··· Given data ···
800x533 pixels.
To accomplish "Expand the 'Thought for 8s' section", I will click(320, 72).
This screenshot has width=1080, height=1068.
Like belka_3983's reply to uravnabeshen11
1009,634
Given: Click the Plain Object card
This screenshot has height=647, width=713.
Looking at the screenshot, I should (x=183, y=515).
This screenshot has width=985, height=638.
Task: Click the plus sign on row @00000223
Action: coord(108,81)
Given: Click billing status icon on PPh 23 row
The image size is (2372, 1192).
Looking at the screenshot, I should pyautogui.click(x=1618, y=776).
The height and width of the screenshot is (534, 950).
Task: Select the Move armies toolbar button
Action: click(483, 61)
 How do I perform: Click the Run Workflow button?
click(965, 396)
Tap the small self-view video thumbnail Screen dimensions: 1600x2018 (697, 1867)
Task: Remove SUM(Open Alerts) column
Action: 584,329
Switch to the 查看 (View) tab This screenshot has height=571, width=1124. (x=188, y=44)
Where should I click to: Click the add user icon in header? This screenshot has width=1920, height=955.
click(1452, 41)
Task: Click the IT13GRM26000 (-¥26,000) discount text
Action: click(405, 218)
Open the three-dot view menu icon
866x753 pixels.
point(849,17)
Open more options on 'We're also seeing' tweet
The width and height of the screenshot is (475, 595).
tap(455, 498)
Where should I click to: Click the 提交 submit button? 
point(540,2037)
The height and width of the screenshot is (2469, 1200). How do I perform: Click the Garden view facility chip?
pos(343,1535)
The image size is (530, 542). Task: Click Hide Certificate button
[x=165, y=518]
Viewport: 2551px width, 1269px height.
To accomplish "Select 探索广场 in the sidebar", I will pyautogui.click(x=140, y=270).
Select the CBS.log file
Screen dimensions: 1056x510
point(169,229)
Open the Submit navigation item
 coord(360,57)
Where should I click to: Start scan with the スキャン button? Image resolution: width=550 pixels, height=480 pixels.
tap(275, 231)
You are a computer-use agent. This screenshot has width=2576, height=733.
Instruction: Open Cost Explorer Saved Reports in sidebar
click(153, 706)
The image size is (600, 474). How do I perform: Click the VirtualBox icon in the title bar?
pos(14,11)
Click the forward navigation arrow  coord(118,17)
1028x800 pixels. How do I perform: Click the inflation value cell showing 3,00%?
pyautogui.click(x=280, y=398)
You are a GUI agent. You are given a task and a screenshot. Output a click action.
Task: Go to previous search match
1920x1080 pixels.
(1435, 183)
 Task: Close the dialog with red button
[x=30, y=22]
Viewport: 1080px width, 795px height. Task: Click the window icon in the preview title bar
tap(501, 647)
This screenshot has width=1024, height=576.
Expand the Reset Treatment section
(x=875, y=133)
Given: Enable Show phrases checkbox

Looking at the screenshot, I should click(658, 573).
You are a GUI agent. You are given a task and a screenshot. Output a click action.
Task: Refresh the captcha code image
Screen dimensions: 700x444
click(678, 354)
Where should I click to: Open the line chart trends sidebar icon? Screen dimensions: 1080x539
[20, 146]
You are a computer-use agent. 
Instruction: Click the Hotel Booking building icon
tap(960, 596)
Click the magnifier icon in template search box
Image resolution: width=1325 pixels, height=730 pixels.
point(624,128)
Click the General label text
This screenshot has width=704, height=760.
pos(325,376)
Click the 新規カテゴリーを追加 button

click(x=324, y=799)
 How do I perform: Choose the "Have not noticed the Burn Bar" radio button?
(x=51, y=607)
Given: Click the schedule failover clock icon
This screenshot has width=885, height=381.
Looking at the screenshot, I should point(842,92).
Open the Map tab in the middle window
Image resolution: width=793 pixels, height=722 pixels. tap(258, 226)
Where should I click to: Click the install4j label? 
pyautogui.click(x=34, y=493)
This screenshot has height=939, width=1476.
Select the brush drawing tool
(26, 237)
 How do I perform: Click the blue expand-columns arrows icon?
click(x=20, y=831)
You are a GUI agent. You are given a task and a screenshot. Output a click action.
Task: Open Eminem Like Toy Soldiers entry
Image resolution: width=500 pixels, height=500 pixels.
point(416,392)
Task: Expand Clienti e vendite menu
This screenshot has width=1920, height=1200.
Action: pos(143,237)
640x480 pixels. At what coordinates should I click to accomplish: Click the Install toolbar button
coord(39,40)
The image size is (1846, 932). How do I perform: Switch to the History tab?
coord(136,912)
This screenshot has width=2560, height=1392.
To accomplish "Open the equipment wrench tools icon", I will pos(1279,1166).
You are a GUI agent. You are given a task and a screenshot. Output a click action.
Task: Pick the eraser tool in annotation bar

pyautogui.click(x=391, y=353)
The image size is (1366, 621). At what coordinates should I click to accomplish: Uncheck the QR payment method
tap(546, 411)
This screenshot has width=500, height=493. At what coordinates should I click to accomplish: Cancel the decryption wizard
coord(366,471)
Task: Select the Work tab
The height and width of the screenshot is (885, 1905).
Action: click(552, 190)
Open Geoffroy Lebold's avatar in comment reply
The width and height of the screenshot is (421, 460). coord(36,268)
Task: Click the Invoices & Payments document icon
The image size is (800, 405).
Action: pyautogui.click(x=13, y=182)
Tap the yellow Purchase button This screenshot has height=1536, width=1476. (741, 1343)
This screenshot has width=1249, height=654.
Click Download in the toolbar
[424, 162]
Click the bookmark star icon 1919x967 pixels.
···
Render the items from their first line through the line containing "click(965, 396)", inclusive, as a Markdown table with the columns Row and Line. Number each row and leave out blank lines.

| Row | Line |
|---|---|
| 1 | 800x533 pixels. |
| 2 | To accomplish "Expand the 'Thought for 8s' section", I will click(320, 72). |
| 3 | This screenshot has width=1080, height=1068. |
| 4 | Like belka_3983's reply to uravnabeshen11 |
| 5 | 1009,634 |
| 6 | Given: Click the Plain Object card |
| 7 | This screenshot has height=647, width=713. |
| 8 | Looking at the screenshot, I should (x=183, y=515). |
| 9 | This screenshot has width=985, height=638. |
| 10 | Task: Click the plus sign on row @00000223 |
| 11 | Action: coord(108,81) |
| 12 | Given: Click billing status icon on PPh 23 row |
| 13 | The image size is (2372, 1192). |
| 14 | Looking at the screenshot, I should pyautogui.click(x=1618, y=776). |
| 15 | The height and width of the screenshot is (534, 950). |
| 16 | Task: Select the Move armies toolbar button |
| 17 | Action: click(483, 61) |
| 18 |  How do I perform: Click the Run Workflow button? |
| 19 | click(965, 396) |